Cette entreprise opère depuis plusieurs années sur le marché des sites de rencontre “pour adultes”. Après avoir lancé dans les années 2000 le site Netechangisme, Koala Interactive et son fondateur, le développeur Kais Ahmed, ont lancé Wyylde.
Si une partie de la plateforme est gratuite, son modèle repose sur un abonnement payant qui donne accès à une messagerie, des tchats, des partages de photos et de vidéos ou encore des diffusions en direct. Wyylde revendique une communauté “respectueuse, ouverte et libre”.
Sur le site, consulté par POLITICO, on trouve cependant plusieurs dizaines de lives simultanés de vidéos d’exhibitionnisme ou de relations sexuelles en direct.
Wyylde s’était fait remarquer à l’automne 2024 avec une campagne de communication dans le métro parisien et dans les réseaux de transports de plusieurs métropoles françaises. Sur ses affiches, Wyylde promettait alors aux potentiels utilisateurs de venir “vivre ce que l’on ne peut pas montrer ici”.
Cette campagne a été lancée en parallèle du procès dit “de Mazan”, qui a vu comparaître plus de cinquante hommes accusés du viol de Gisèle Pélicot. Son époux, Dominique Pélicot, orchestrateur des abus, avait recruté ces hommes en passant par un autre forum en ligne, coco.gg.
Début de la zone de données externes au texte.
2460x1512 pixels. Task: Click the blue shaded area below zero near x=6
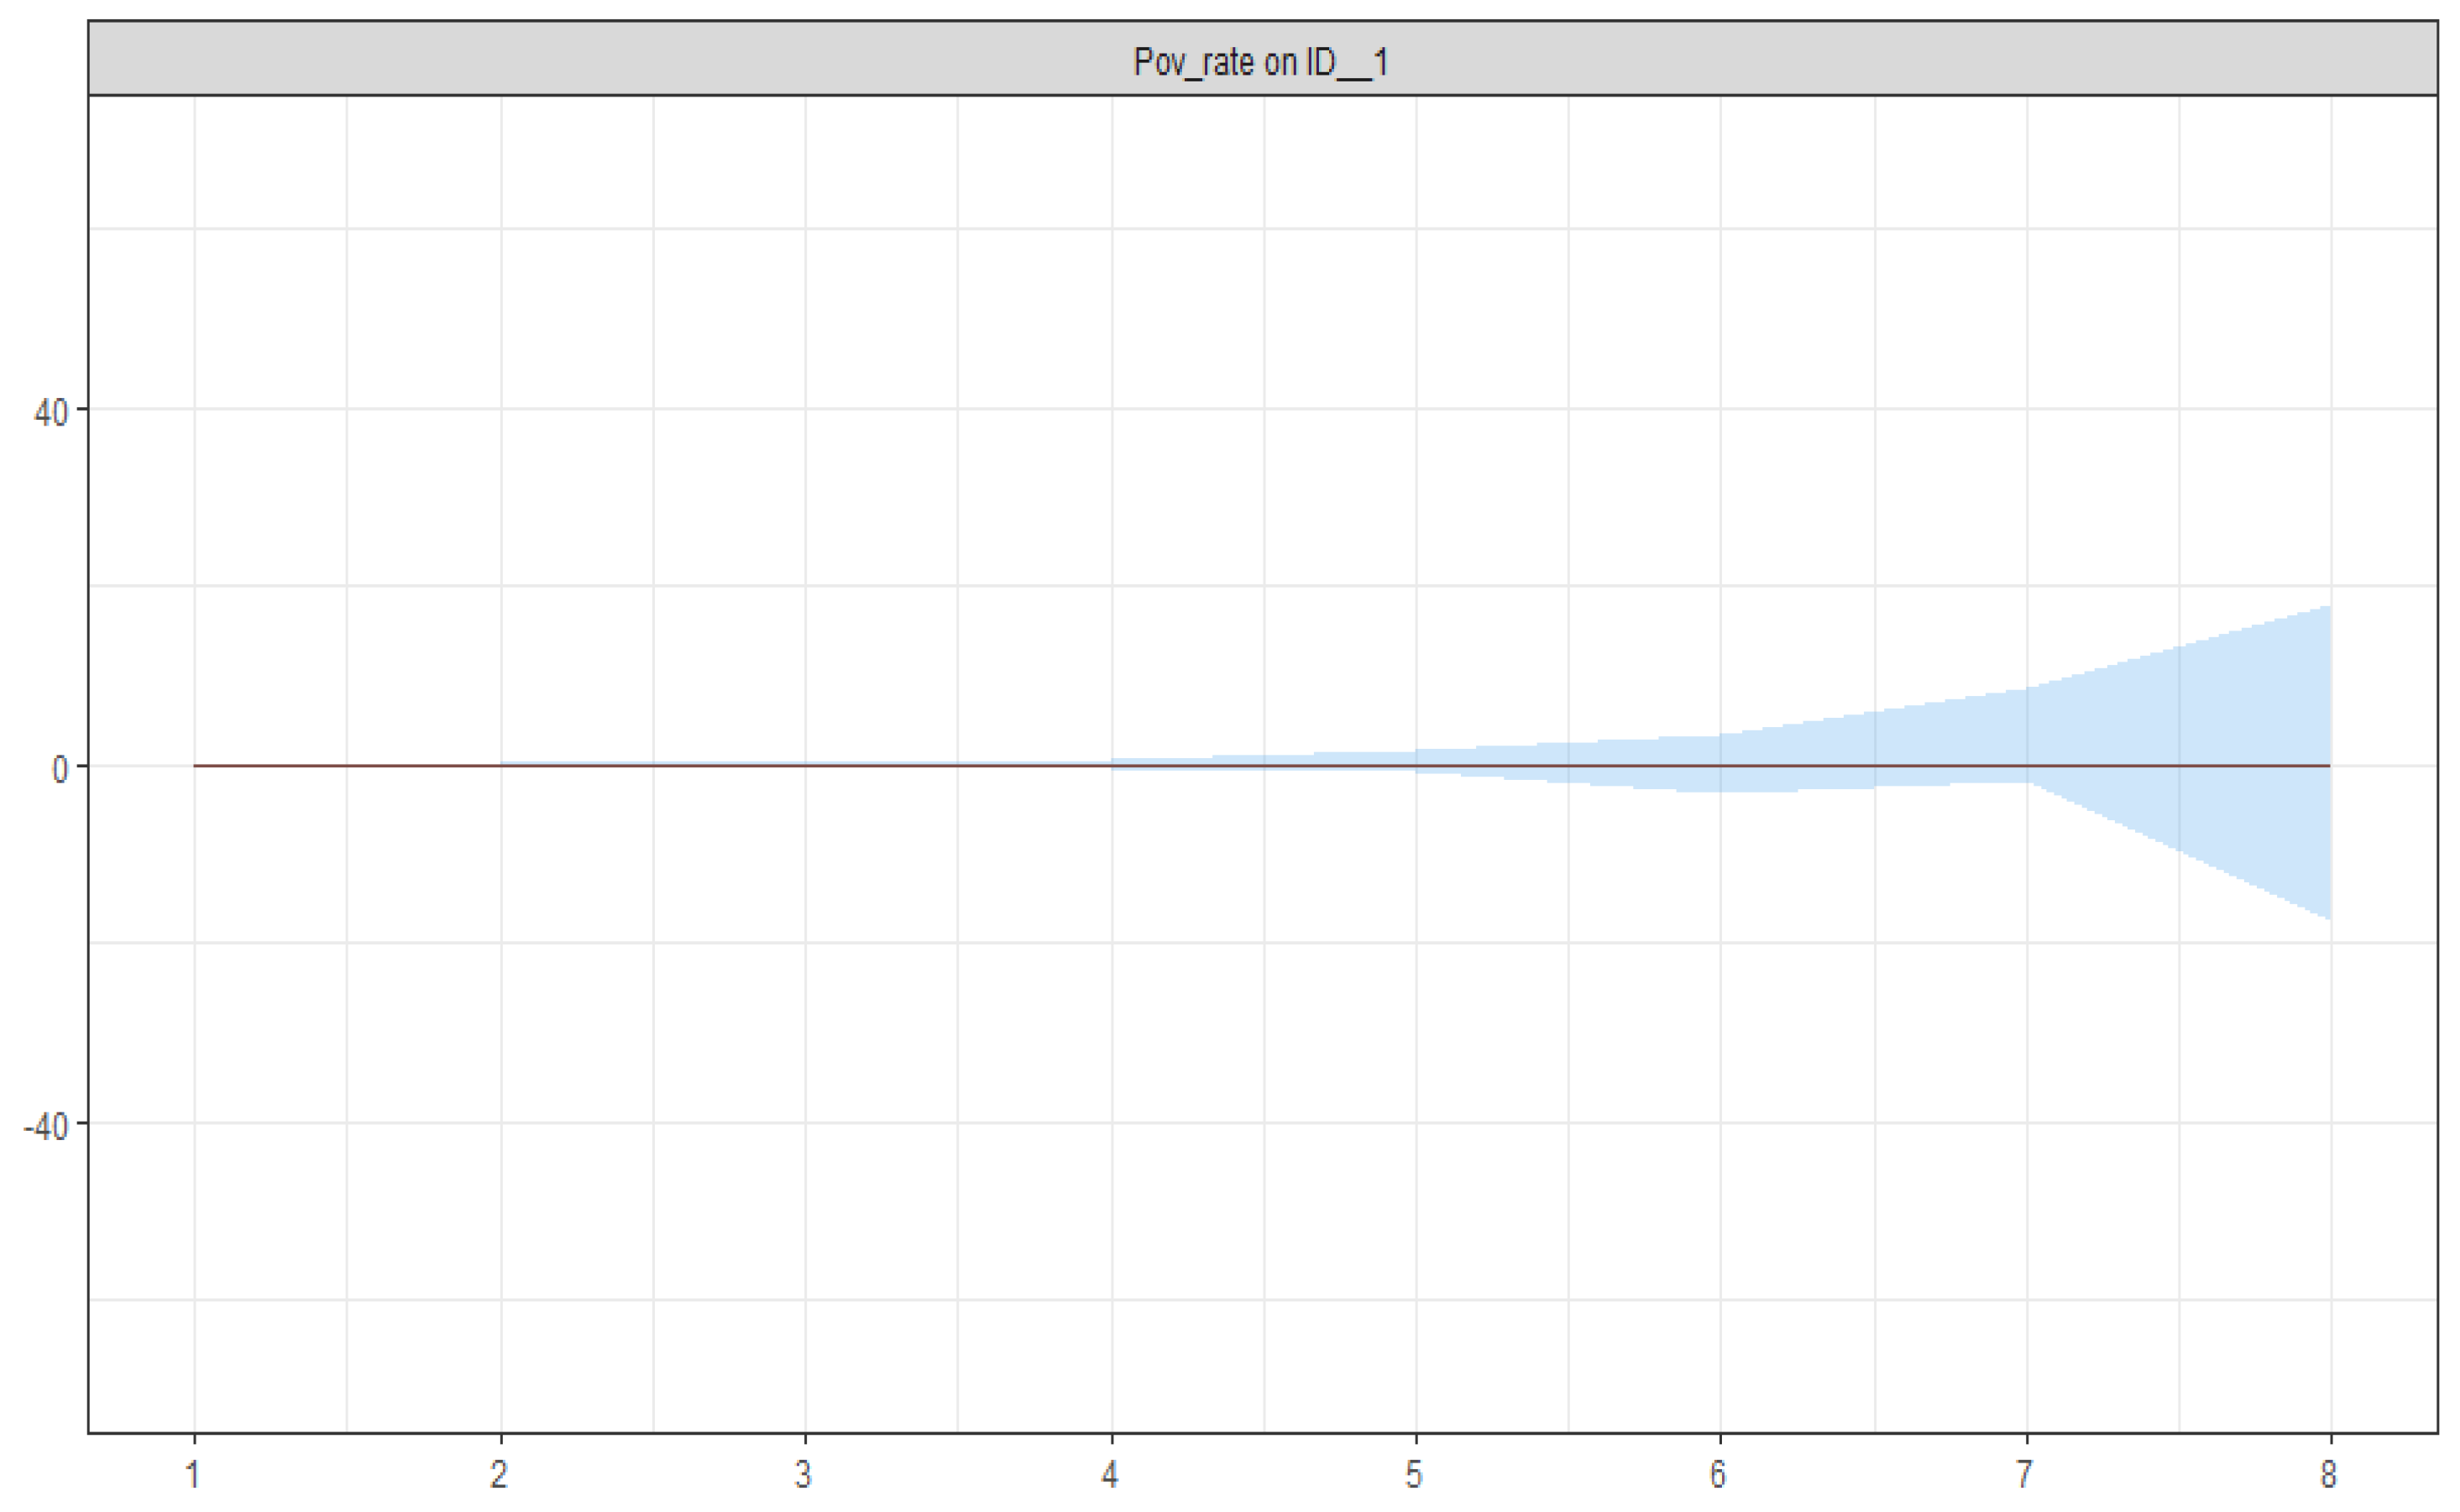pyautogui.click(x=1720, y=780)
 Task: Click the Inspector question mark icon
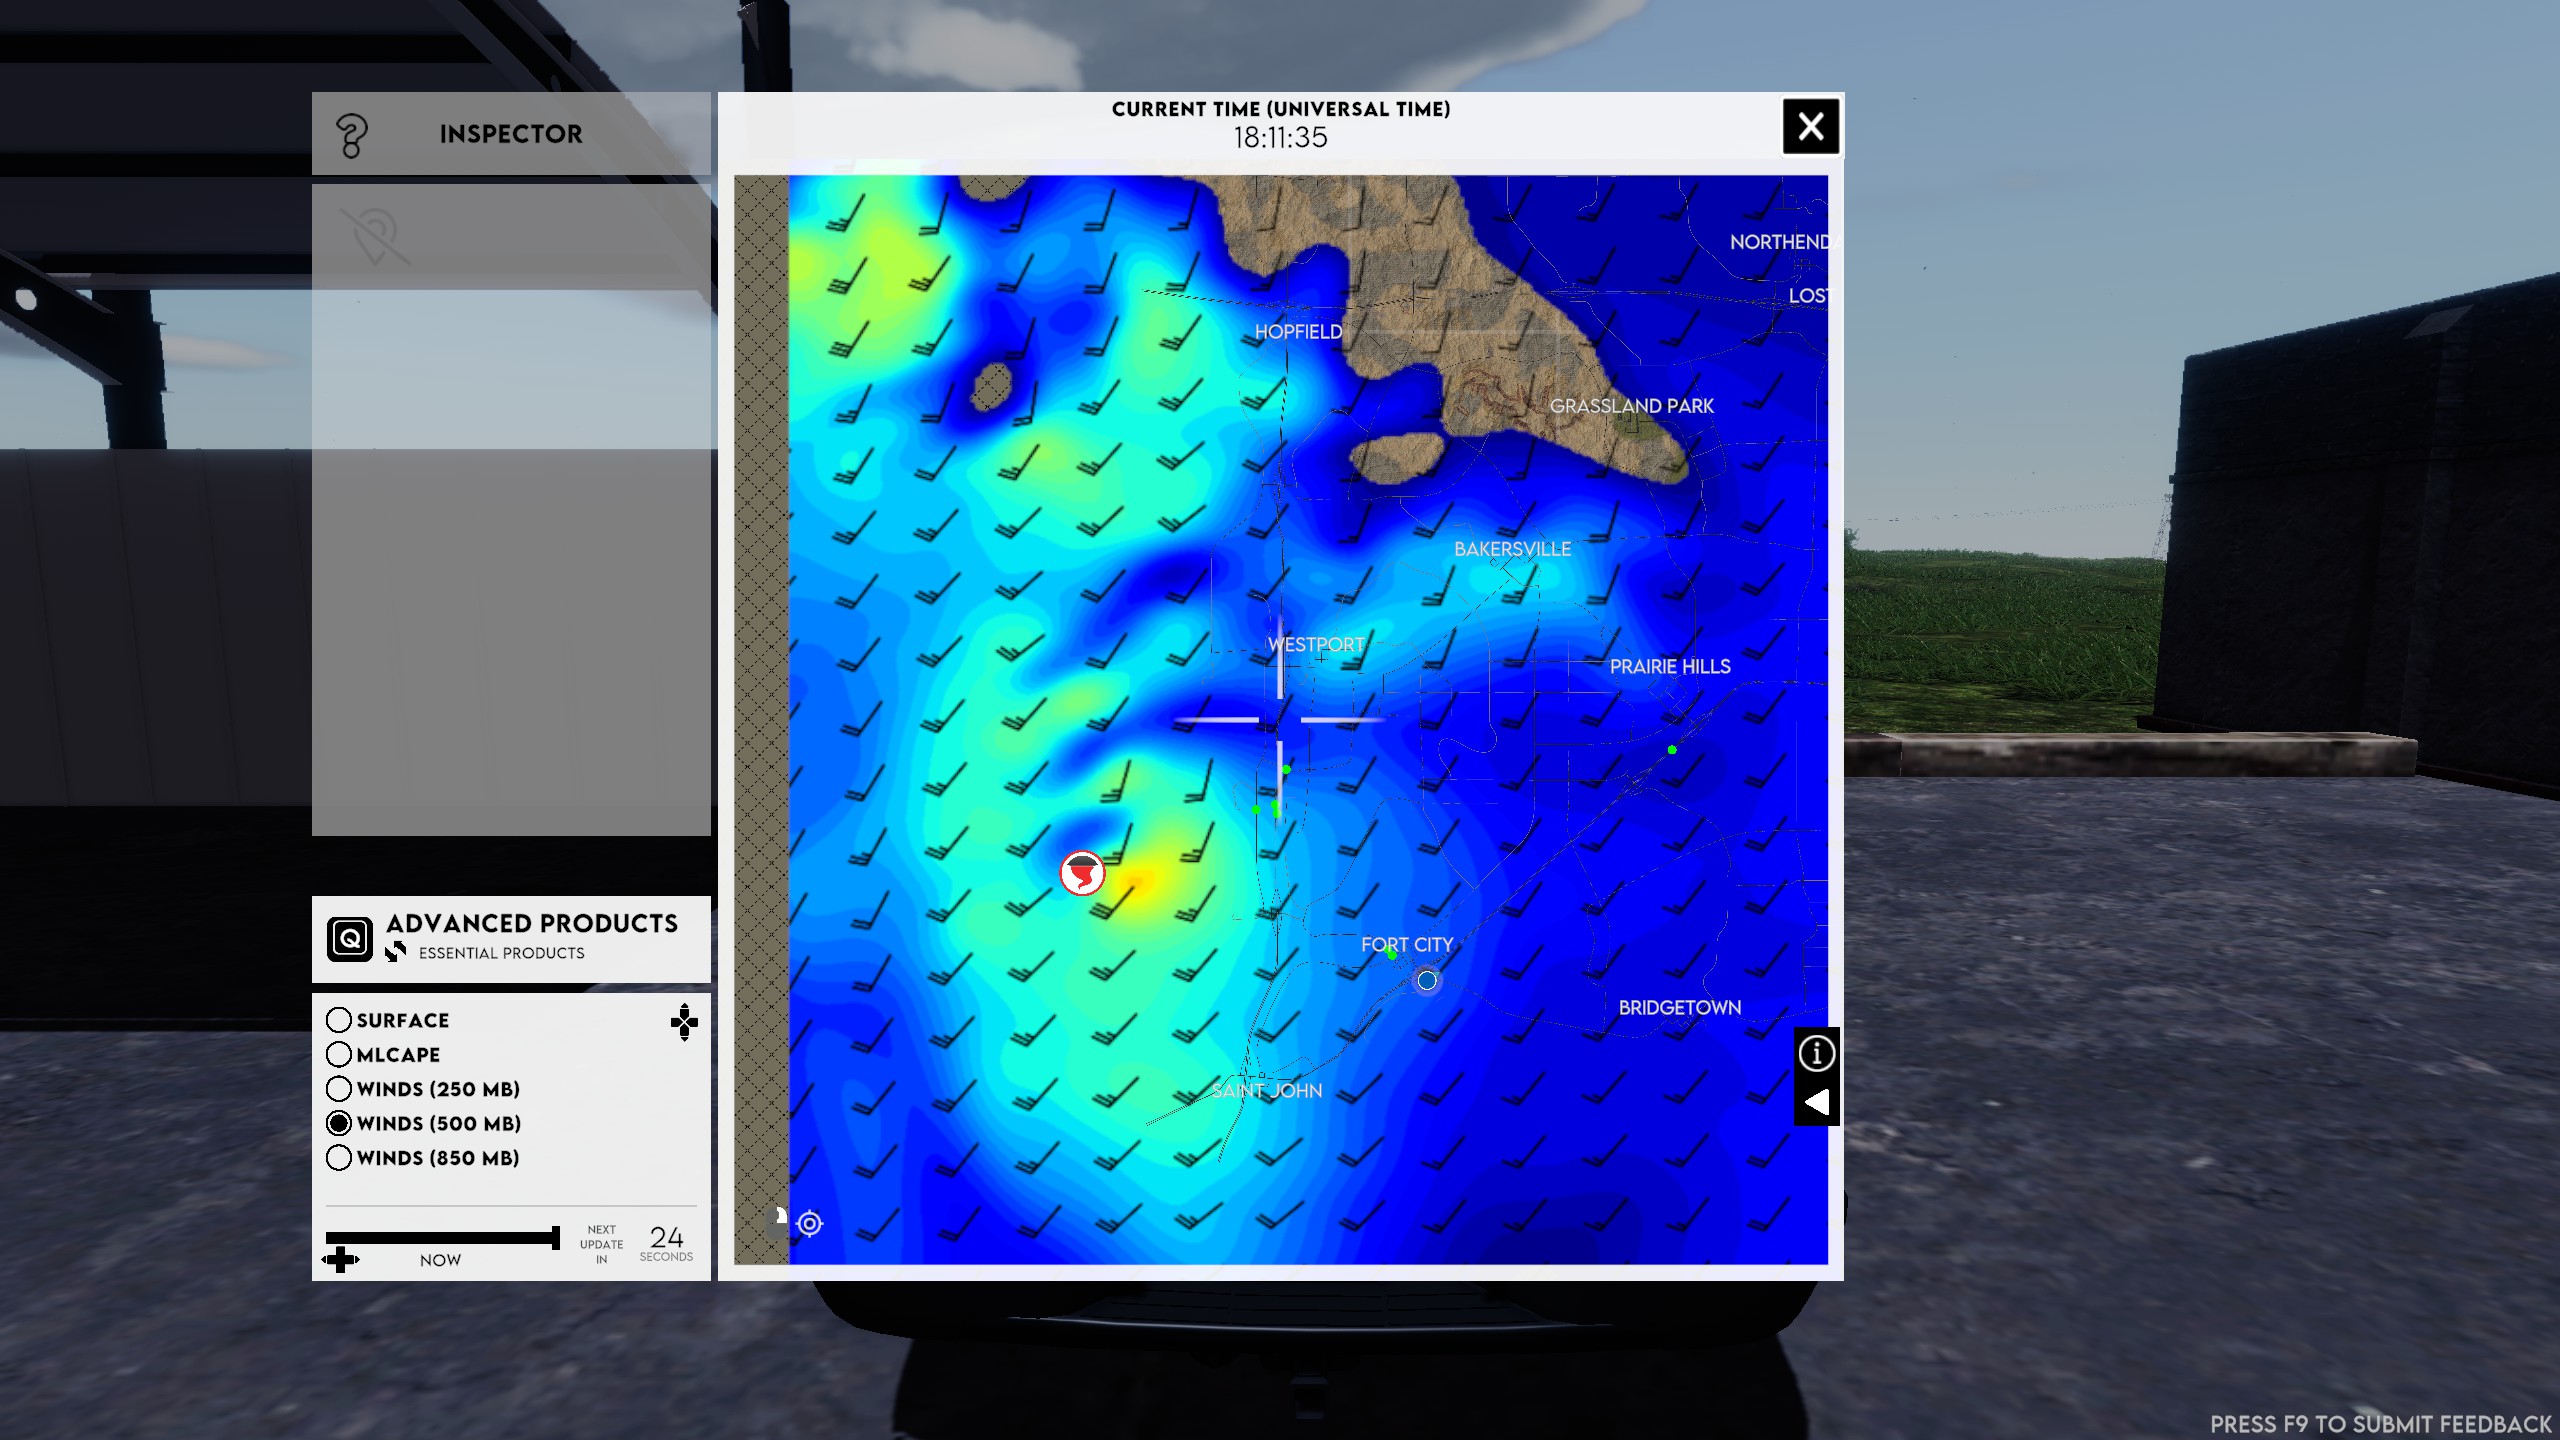coord(351,135)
Le site Coco constitue lui-même un précédent dans la manière dont la justice appréhende ces plateformes qui hébergent des contenus potentiellement illicites. Après l’ouverture d’une information judiciaire pour “fourniture d’une plateforme en ligne pour permettre une transaction illicite en bande organisée”, le site a été fermé par la justice en 2024. Son fondateur, Isaac Steidl, a été ensuite inculpé en janvier 2025 à Paris, notamment pour complicité de détention et diffusion d’images pédopornographiques.